Conclusions: In early rheumatoid arthritis, baseline clinical burden and synovial molecular features are key determinants of long-term disease control. Patients achieving sustained remission or low disease activity at 60 months had lower inflammatory markers and milder synovial inflammation at diagnosis. Downregulation of stress and biosynthetic pathways, together with upregulation of tissue differentiation and anti-inflammatory pathways, indicates a resolution-prone synovial pathotype detectable at disease onset.
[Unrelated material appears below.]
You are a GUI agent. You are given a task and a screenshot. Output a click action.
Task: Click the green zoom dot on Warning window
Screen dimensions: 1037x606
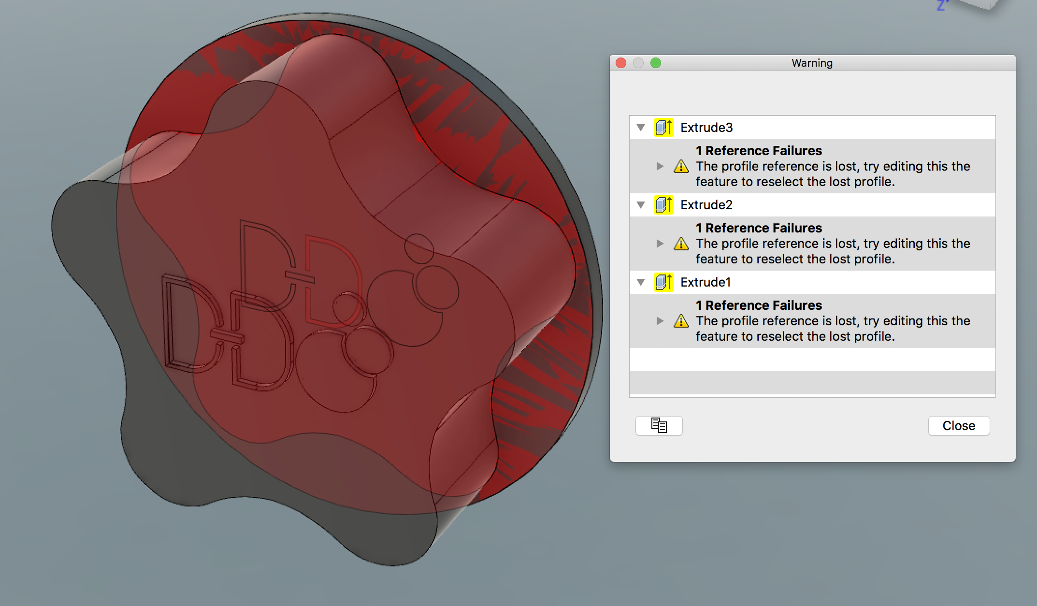[656, 63]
Trajectory analyses identified a subgroup of super-responders characterised by rapid disease suppression, sustained remission reflecting a favourable disease course rather than a treatment-specific response. Together, these findings underscore the prognostic value of early clinical, histological, and molecular profiling, suggesting that intrinsic disease biology, rather than treatment intensity alone, drives long-term outcomes in RA.
REFERENCES: NIL.
Acknowledgments: NIL.
Disclosure of Interests: None declared.